» **Stated problem**
Please pull every line from the entries below that contains the word "column", copying each line in full.

» **Supplied records**
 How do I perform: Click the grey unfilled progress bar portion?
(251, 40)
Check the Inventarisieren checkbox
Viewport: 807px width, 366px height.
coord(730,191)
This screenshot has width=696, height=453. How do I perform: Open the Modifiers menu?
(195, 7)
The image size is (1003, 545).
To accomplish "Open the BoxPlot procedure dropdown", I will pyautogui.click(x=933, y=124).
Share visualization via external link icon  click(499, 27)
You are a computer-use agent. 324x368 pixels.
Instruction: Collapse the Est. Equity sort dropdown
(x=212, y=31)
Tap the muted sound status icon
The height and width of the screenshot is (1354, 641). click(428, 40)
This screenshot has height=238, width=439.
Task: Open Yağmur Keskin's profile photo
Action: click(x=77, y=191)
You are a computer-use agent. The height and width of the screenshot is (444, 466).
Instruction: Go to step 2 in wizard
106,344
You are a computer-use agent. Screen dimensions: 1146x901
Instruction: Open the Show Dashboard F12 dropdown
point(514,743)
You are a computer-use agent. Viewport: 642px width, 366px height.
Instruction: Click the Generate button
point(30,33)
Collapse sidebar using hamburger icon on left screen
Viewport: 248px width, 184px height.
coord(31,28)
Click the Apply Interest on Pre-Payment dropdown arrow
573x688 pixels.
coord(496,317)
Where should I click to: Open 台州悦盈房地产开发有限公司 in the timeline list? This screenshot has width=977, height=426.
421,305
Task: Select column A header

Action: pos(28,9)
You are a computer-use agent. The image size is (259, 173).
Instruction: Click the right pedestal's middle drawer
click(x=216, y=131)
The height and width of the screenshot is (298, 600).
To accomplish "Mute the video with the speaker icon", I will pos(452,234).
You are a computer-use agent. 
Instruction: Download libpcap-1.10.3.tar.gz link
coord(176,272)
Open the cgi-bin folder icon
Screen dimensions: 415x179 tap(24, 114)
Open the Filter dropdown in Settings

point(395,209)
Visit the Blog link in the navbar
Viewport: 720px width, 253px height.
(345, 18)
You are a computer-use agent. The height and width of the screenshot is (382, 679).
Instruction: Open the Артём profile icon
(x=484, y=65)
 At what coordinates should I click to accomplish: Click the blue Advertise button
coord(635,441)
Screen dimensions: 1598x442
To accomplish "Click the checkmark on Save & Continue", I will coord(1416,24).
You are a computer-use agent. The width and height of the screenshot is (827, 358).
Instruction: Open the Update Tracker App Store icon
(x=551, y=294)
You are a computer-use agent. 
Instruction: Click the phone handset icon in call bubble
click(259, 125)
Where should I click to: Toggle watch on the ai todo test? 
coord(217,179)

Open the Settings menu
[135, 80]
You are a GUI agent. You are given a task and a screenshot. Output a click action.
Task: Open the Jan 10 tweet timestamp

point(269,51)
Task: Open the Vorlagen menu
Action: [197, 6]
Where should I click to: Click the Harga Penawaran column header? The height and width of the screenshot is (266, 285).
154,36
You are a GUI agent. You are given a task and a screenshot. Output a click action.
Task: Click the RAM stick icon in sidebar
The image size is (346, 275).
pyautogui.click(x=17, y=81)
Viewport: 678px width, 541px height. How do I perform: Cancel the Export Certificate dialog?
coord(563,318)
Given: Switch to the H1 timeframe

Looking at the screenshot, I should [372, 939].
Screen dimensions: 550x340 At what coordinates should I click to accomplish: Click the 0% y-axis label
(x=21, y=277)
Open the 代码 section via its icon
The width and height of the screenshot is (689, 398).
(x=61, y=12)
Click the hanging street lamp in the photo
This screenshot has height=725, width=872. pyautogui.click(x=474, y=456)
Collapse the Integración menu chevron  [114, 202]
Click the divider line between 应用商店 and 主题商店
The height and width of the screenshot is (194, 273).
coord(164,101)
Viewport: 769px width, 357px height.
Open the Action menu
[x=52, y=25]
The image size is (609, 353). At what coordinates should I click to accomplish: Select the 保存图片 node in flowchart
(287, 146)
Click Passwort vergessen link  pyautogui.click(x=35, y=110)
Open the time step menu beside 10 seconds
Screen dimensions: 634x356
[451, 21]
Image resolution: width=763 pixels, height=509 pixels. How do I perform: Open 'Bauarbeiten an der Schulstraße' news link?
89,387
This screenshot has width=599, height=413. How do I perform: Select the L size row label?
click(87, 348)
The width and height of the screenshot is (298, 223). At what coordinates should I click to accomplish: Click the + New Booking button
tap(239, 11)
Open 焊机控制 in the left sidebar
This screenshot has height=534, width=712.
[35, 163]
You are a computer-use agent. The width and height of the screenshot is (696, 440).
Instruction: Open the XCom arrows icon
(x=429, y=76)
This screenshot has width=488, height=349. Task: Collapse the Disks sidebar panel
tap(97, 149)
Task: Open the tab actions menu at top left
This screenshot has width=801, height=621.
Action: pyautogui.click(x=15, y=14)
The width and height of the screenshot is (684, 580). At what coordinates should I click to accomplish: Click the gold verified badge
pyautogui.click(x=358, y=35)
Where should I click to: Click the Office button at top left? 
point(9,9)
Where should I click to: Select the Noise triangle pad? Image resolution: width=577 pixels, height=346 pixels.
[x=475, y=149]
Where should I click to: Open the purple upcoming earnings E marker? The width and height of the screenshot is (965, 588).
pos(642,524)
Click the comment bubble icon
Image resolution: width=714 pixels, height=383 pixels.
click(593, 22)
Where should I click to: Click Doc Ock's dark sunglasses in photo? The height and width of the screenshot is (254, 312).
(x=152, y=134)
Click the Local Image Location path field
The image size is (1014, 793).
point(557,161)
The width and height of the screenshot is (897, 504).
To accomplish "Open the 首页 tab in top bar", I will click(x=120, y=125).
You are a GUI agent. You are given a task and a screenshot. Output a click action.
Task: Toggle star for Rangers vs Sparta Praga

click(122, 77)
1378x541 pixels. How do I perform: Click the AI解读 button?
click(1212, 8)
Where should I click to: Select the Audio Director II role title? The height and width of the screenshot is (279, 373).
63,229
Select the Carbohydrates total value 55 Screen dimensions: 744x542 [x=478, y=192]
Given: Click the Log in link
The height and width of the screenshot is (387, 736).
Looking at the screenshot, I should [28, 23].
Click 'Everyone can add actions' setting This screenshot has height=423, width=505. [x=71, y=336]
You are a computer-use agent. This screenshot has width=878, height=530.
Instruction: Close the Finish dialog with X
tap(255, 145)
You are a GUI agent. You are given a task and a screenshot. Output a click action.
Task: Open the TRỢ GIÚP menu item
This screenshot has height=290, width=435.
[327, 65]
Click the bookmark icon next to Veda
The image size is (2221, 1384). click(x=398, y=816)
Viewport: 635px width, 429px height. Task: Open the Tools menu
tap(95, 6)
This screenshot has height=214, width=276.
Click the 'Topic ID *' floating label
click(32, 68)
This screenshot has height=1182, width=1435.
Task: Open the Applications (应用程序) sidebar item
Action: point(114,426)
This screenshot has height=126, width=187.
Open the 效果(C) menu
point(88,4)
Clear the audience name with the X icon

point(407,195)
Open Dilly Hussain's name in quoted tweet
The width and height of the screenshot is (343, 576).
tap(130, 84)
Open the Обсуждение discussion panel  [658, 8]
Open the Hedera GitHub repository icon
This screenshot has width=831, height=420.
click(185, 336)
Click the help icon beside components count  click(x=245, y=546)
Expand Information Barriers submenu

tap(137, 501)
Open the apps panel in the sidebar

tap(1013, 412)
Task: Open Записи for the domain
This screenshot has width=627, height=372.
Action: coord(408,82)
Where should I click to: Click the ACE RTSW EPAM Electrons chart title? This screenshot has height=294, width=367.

» **Response**
Task: Select column A header
Where should I click to: Click the Harga Penawaran column header? The height and width of the screenshot is (266, 285).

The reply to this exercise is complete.